Los Cartoneros/The Cardboard People

From the director...
I made Los Cartoneros/The Cardboard People in 2005, when I was an undergraduate Political Science student from the United States. I was finishing my last semester studying abroad in Buenos Aires, Argentina.
Four years prior, in 2001, the country’s economy had totally collapsed – hundreds of thousand of people lost their jobs and life’s savings. Now on nearly every street, in every neighborhood and at any time, there are people digging through trash bags searching for recyclables that can be sold for mere pennies at depositories.
"They're just the cartoneros. Bums," is what most people told me.
Some very simple research showed that these "cardboard people" were not just bums; they are a huge population of people who once had good jobs and have been forced to form a survival economy so they can meet the most minimum of living standards. They are a visible display of Argentina's true identity as an underdeveloped nation, one of globalization's losers.
But I didn't make this movie to point out the unfairness of globalization.
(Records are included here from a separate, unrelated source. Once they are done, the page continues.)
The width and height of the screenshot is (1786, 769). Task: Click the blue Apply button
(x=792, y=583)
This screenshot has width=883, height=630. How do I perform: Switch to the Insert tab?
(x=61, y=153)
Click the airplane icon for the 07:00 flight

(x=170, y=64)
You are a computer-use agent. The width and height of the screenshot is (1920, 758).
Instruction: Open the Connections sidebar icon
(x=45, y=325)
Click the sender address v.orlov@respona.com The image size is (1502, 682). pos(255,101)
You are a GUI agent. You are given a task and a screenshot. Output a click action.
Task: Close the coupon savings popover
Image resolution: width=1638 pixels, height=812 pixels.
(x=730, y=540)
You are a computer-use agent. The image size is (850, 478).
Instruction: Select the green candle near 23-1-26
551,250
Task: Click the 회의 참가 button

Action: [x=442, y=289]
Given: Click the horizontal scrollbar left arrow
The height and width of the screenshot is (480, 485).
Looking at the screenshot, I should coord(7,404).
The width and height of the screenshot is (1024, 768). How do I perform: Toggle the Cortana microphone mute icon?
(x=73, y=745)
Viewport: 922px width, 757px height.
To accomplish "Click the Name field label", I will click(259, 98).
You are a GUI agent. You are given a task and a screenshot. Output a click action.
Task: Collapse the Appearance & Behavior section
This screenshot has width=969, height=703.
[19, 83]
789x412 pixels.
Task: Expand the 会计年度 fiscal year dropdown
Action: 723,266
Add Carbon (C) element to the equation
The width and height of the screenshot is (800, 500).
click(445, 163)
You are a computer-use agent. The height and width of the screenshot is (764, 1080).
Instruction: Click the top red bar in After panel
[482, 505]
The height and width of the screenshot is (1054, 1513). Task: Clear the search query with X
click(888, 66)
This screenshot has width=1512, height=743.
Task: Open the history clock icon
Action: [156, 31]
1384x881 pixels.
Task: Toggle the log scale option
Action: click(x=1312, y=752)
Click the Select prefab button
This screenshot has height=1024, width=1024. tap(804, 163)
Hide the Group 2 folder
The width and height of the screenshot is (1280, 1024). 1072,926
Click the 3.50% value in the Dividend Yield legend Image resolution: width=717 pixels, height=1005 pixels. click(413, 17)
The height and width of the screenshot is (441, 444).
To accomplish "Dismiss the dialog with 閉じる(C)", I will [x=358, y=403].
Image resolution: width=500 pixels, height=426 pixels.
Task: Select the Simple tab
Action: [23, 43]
I made this movie because I wanted to show that cartoneros are people even if they live off the discards of society. They have stories, families, desires, interests, and livelihoods. When an audience sees these things, the cartonero becomes Juanchi, or Juan Carlos, or Florencia, or Ivana, all with names, faces and smiles. But seeing the cartoneros as people is only the first step in creating change. Next is recognizing that this situation is not specific to Argentina and that it is caused by a system of global trade that creates unimaginable wealth for some and leaves so many behind. Corporations, governments and international banking institutions work together to spread a plan of ¨free trade¨ even though it clearly works against working families and does not create sustainable development for everyone.
I would like audiences to see Los Cartoneros as an invitation to witness a snapshot of humanity and humility, a day in someone else’s shoes, and also an invitation to embrace our responsibilty as global citizens to work for change.


Juanchi, a 21-year-old from a small town outside Buenos Aires, supports himself and his family by digging through trash. Six days a week, Juanchi roams the streets of the Argentine capital in search of cardboard and other recyclables, hoping to sell his findings to a recycling depository. Like thousands of Argentines, he is “un cartonero”, a cardboard collector. Common sights on Buenos Aires’ bustling boulevards, they form part of the country’s booming informal economy, which swelled drastically following the 2001 economic collapse. Now, as the government scrambles to repay foreign debts and find solid footing in a changing global economy, the cardboard collectors’ presence in the Argentine discourse continues to emerge. Will the benefits of free trade trickle down to people like Juanchi? How does Argentina’s partnership with the IMF and the World Bank play into their struggle for daily survival?
Los Cartoneros/The Cardboard People explores the relationship of globalization, poverty, and how they affect the lives of those living through them.